▶ **Given text**:

========================================

The social media ad, shared with POLITICO in advance of its release on Friday, comes hours after a pro-Haley PAC put out a spot mocking the Florida governor.

The ad wars punctuate a week of intensifying conflict between the GOP presidential candidates, who are drawing closer in early-state polls. For months, DeSantis held steady in second place, trailing Donald Trump but comfortably ahead of his other rivals. But following a strong debate performance in August, Haley has inched up in the polls; she now leads DeSantis in New Hampshire and South Carolina, while he is ahead of her in Iowa.

The 30-second video from Never Back Down, the DeSantis-aligned PAC, juxtaposes Haley’s recent comments opposing financial aid to Gaza residents with her remarks to the U.S. Senate during her confirmation hearing to become United Nations ambassador in 2017.

========================================

▶ **Dataset excerpts**:

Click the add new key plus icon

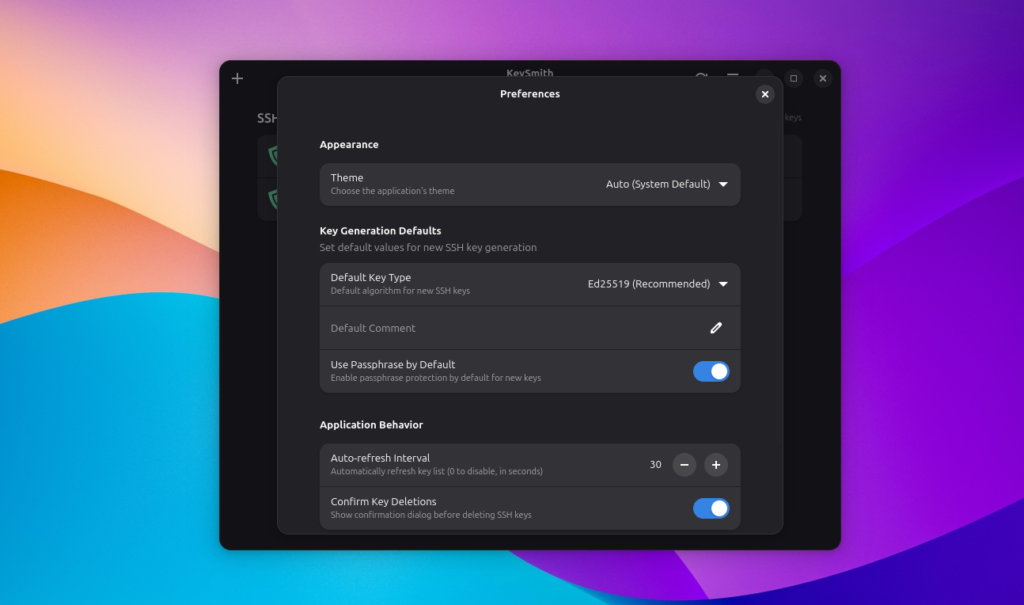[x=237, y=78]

========================================

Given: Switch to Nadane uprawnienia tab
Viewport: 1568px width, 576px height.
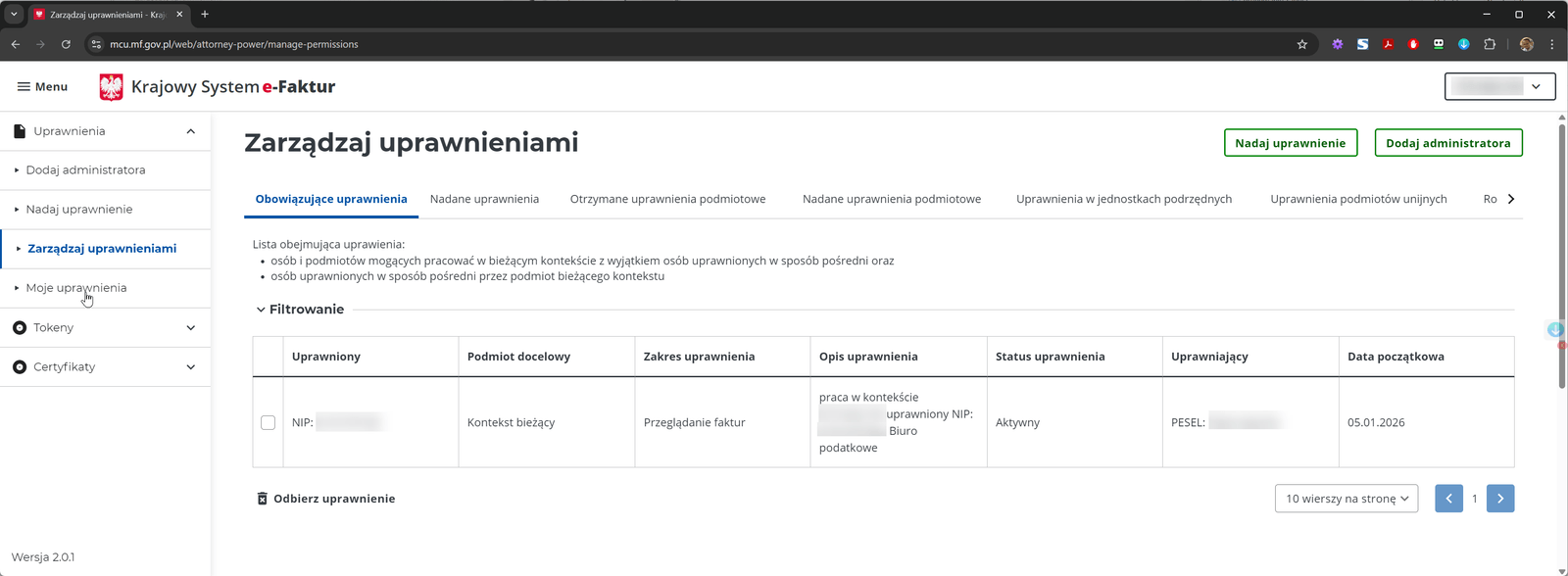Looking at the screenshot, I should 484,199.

========================================

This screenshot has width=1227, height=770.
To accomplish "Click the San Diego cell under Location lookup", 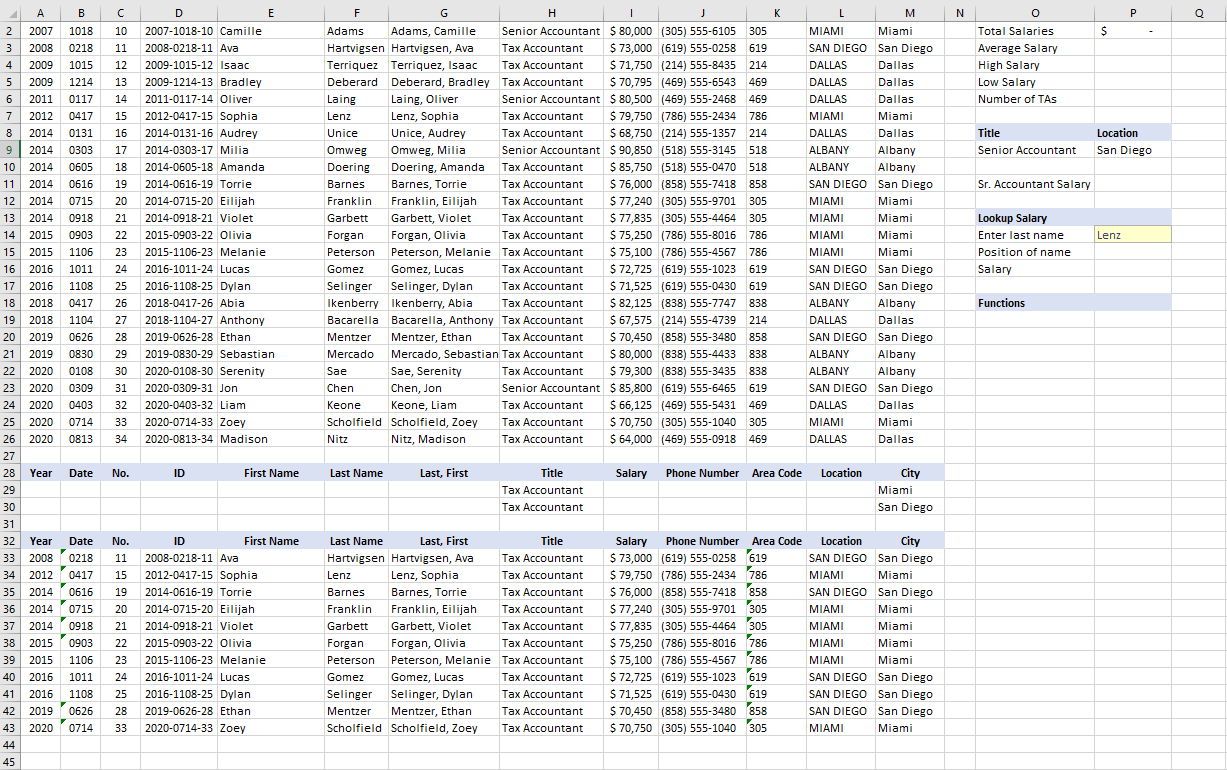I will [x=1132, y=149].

========================================

Please extend the passage about the pro-DeSantis PAC ad, starting right after its last sentence. The rows have no connection to the passage about the pro-DeSantis PAC ad.

“I think that we need to do whatever we can to protect the region,” Haley responded that year when Sen. Cory Booker (D-N.J.) asked whether providing food, jobs and homes to people living in the West Bank and Gaza was in the interests of the United States. (Booker’s question was not included in its entirety in the ad; during the hearing he asked whether giving support to Palestinians furthers American interests “by decreasing the pool of potential recruits or radicalized individuals to join terrorist organizations like Hamas.”)

The ad quotes Haley saying, “Anytime that we can help mankind, regardless of where they are and what country they’re in.”

It then cuts to a recent FOX interview, in which she said, “That is not the role of U.S. to do that. I’ve always said that” regarding aid to Palestinians — an effort to portray Haley as weak on the issue following intensifying violence in the Middle East.

The ad will run on Youtube, Facebook, Twitter and Instagram, an official from the PAC said.

“Nikki Haley has a history of weakly flip-flopping on critical issues and so far, she has never had to defend her actions. She’s provided an opportunity with her own missteps to fully expose her record versus her rhetoric. She will not be able to survive that,” Never Back Down Chief Operating Officer Kristin Davison said in a prepared statement.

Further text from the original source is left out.